** start Excerpt to read **

[Rhodes22-list] Anchor Rodes

Mary Lou Troy mtroy at atlanticbb.net
Sat Nov 17 12:08:58 EST 2007


Hi Dan,
I'll chime in here.

First I would figure out where you are going to store your anchor(s) 
(if you are cruising you need more than one) and how you are going to 
deploy them. Most of the Chesapeake is thick mud so most any anchor 
will hold if you can get it to set. There are a few bottoms that are 
sand - I'm not sure that we've actually ever anchored in one of 
those. There are a fair number of places where the bottom is very 
weedy and others that are very soft mud and it's more difficult to 
get an anchor to set in those. As far as depth, most of our anchoring 
has been done in 5 to 12 feet of water but a few years ago we 
anchored in Shaw Bay on the Wye River in 23 ft. of water.

The Rhodes does not have the best anchor storage options. As usually 
set up from General Boats, it has a Danforth-type anchor on the bow 
with the rode leading through the dorade vent into a storage bin 
above the v-berth. Other options are in a bin in the cockpit (anchor 
and rode), in a bin or bag in the lazarette  or on the stern rail. 
Your choices will limit the size and type of the anchor and to a 
certain extent the weight.

The bow option isn't bad, the boat doesn't mind the weight up front 
and if I were anchoring in clear seawater and sand or rock, I might 
consider it. Because the Chesapeake is so muddy, we didn't want to 
put our primary (wet muddy) rode right over the v-berth. We sleep in 
the main cabin and use the v-berth for storage, but still....

We've never used the bin in the cockpit method because we have lots 
of other things stored in that space.

** end Excerpt to read **
** start Material provided **

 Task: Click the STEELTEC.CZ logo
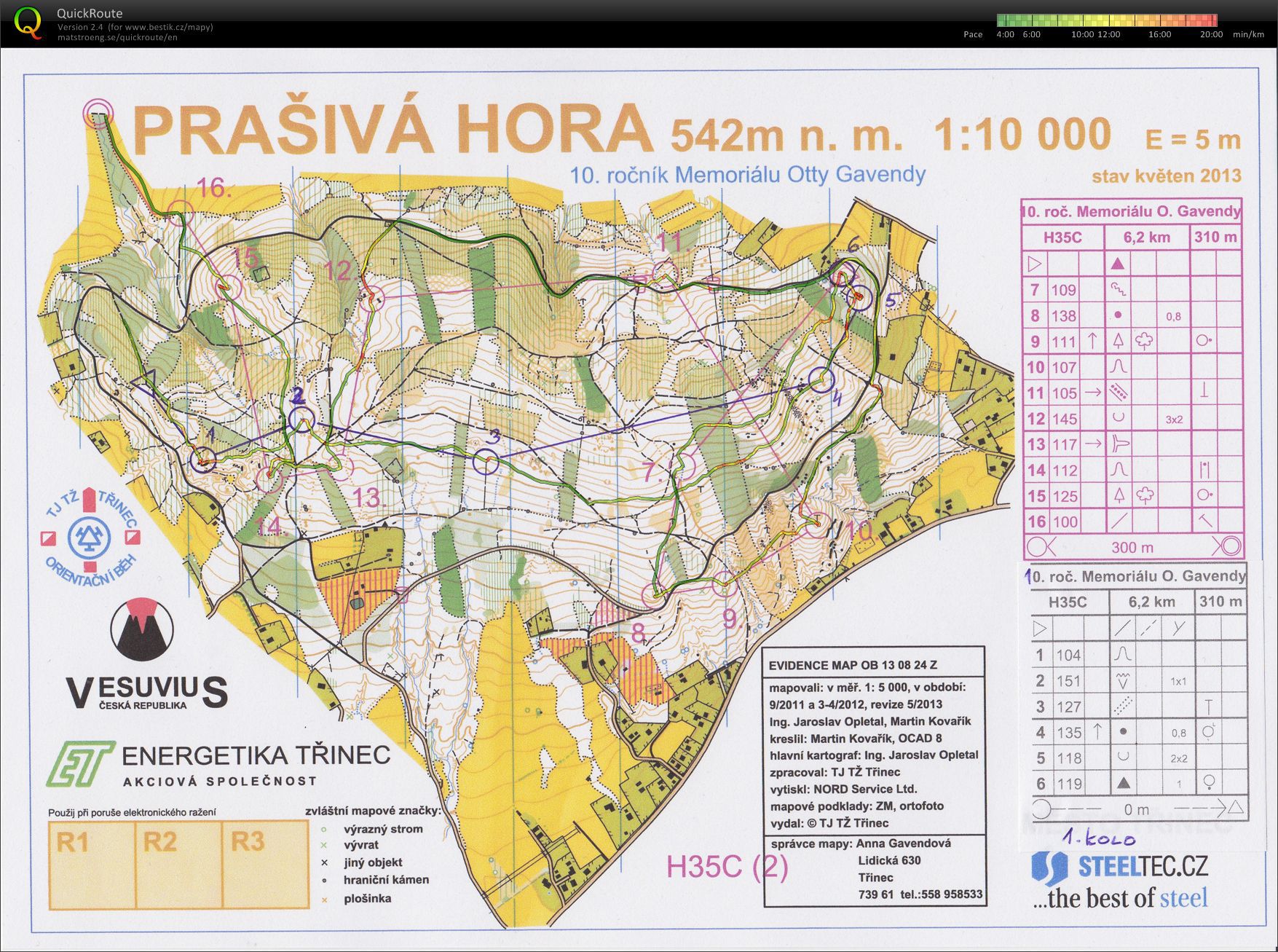click(1120, 867)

** end Material provided **

▸ **Problem set**:
A) Decide whether each statement agrees with the anchoring post, answering yes or no and quoting the words of the post that settle it: (i) most of the Chesapeake has a thick mud bottom; (ii) the writers sleep in the v-berth; (iii) the anchoring in Shaw Bay was done in 12 feet of water.
B) Copy out the passage of the anchoring post from "(if you are" to "ft. of water.".
The data above are not needed for this exercise.

▸ **Final answers**:
A)
(i) Yes: "Most of the Chesapeake is thick mud so most any anchor will hold if you can get it to set."
(ii) No: "We sleep in the main cabin and use the v-berth for storage"
(iii) No: "we anchored in Shaw Bay on the Wye River in 23 ft. of water."

B)
(if you are cruising you need more than one) and how you are going to 
deploy them. Most of the Chesapeake is thick mud so most any anchor 
will hold if you can get it to set. There are a few bottoms that are 
sand - I'm not sure that we've actually ever anchored in one of 
those. There are a fair number of places where the bottom is very 
weedy and others that are very soft mud and it's more difficult to 
get an anchor to set in those. As far as depth, most of our anchoring 
has been done in 5 to 12 feet of water but a few years ago we 
anchored in Shaw Bay on the Wye River in 23 ft. of water.